In a paper for the Turkish Journal for Public Health, Dr Chow Sze Loon trained the spotlight on the risk of importing infectious disease and the impact of medical tourism on public healthcare for local patients.
The district epidemiology officer of Penang’s Southwest District Health Office noted that Indonesia has the second highest tuberculosis cases in the world, after India.
Hence, he cautioned that it is common for Indonesian patients seeking a second opinion in Penang to not disclose their initial diagnosis as an infectious disease, and thus posing a potential health risk to the individuals handling them in Penang.
He also warned of the possibility of the foreign patients spreading infections to the local community when they stay at residential properties during their visits.
Referral of healthcare travellers to public hospitals, due to limited resources in the private hospitals, has also caused a greater strain on the already overworked government medical staff, Dr Chow noted.
“Provision of healthcare services as a commodity to foreign patients might worsen an internal brain drain driving healthcare experts from the public service to the private sector, thereby reducing access to care for the local patients,” he wrote.
For now, hospitals appear to be bullish about their prospects.

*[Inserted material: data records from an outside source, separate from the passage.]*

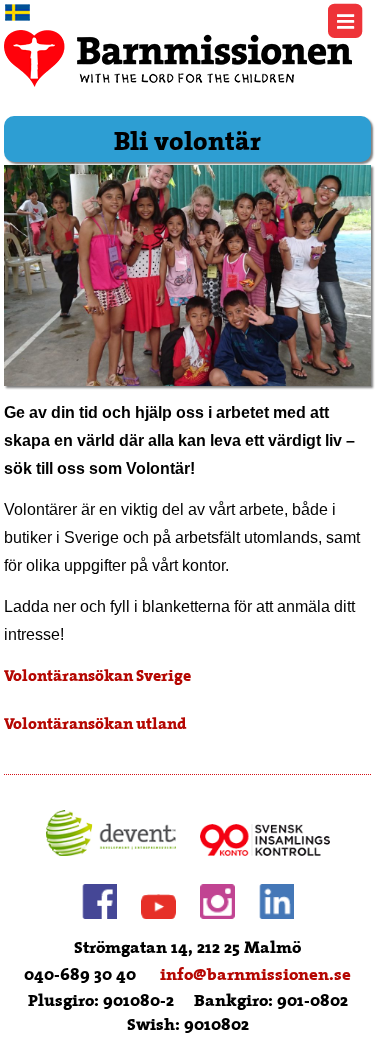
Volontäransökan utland (95, 724)
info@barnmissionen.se (255, 974)
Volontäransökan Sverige (97, 676)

Mr Yeoh, the state executive councillor, pointed out that every single hospital in the state has grown or is in the process of expanding, and this is a testament to the strong value proposition offered by Penang’s medical tourism sector.

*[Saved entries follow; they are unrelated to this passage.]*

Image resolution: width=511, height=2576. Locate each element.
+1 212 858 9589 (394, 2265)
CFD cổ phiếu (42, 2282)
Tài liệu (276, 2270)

Island Hospital, in particular, is embarking on an expansion project that will double the capacity of its existing facility, said Ms Chia.
In the future, it will be an integrated medical hub with a medical tourism hotel and a medical mall.
While Penang has done well in attracting medical tourists, there are some “structural issues” that need to be addressed going forward, said Mr Yeoh.
“(Examples of these issues include) visa entry and extension requirements for patients and their caregivers, flight connectivity and access that could improve Penang’s attractiveness as a medical tourism destination,” he said.
Among the things that the state government is looking into include the establishment of more direct flights, which is key to opening up new markets.
“Penang will strive to penetrate new markets, to diversify its dependence on the Indonesian market. In the immediate term, China represents a huge catchment, while Singapore has strong potential too,” Mr Yeoh said.